__Instructions for the task__
Look over the lines below. Report each one that includes the string "agent".

(Pixel coordinate grounding data)
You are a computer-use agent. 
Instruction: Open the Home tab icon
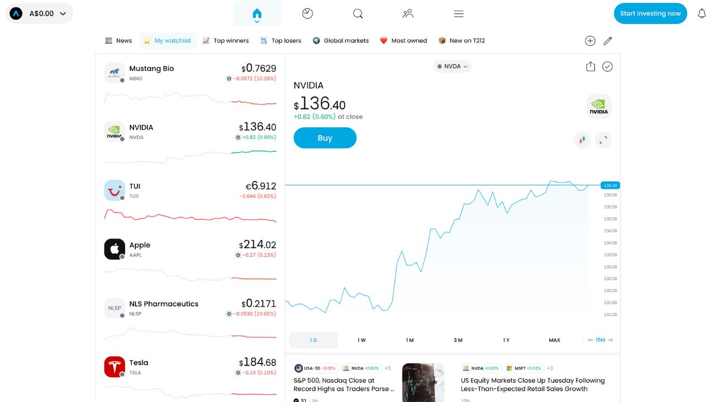click(x=257, y=14)
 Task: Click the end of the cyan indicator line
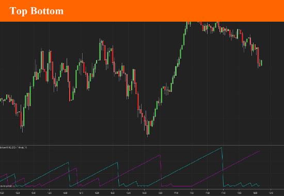click(x=259, y=186)
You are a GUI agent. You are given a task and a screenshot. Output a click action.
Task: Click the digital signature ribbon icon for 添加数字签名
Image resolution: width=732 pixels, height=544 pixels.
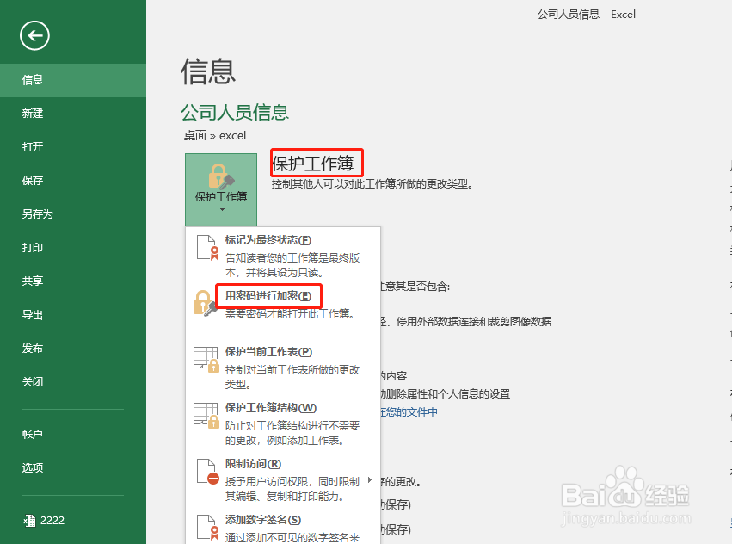point(207,528)
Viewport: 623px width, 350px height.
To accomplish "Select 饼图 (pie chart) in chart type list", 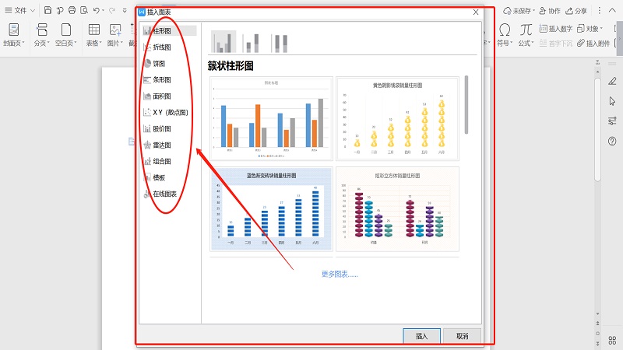I will [x=159, y=64].
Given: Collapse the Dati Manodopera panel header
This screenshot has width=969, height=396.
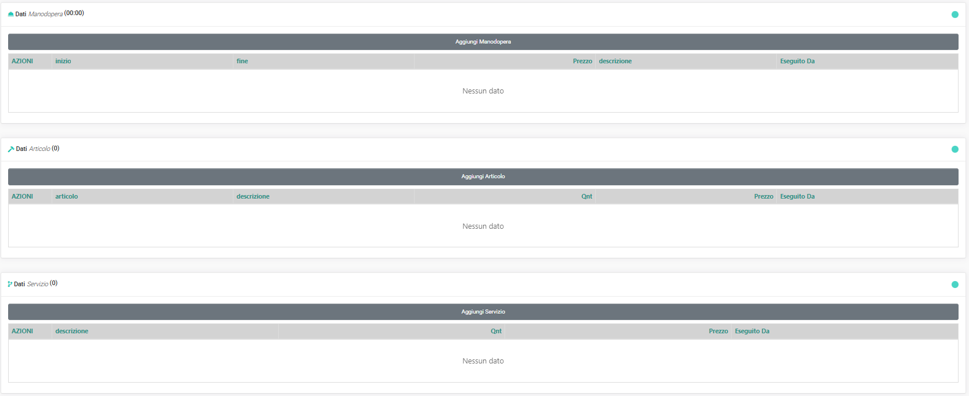Looking at the screenshot, I should (x=483, y=15).
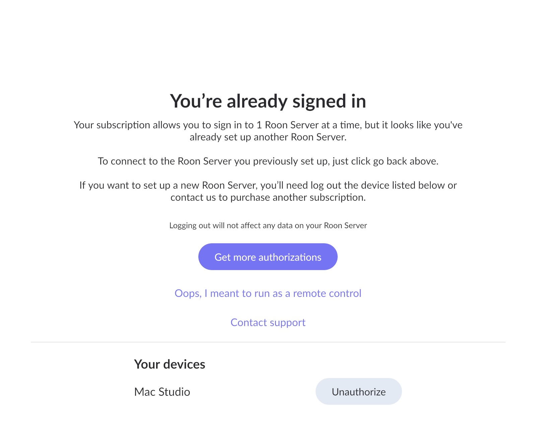Click the 'You're already signed in' title

pyautogui.click(x=268, y=101)
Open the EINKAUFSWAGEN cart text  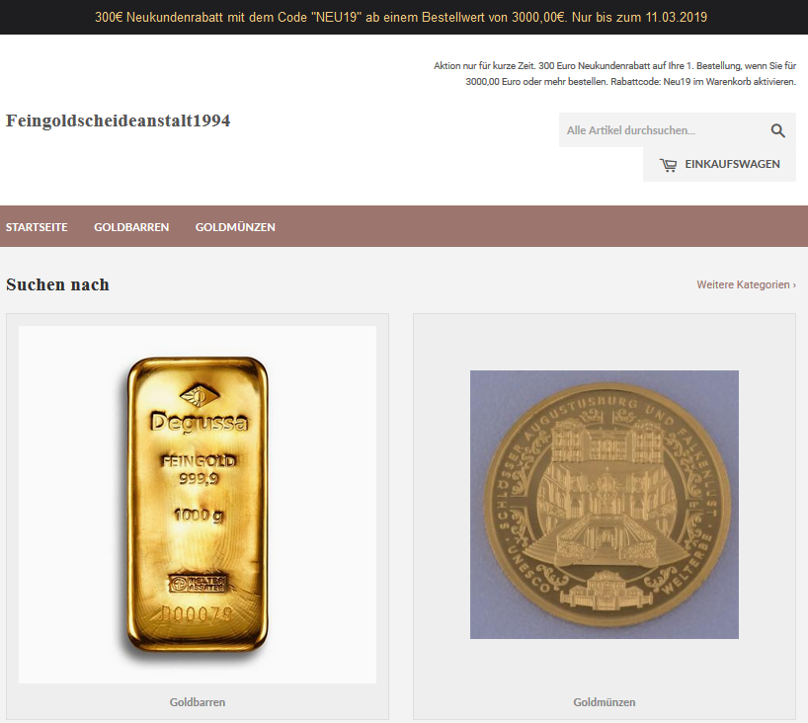click(732, 164)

__Answer box__
You are a computer-use agent. 
You are a GUI agent. You are given a task and a screenshot. Output a click action.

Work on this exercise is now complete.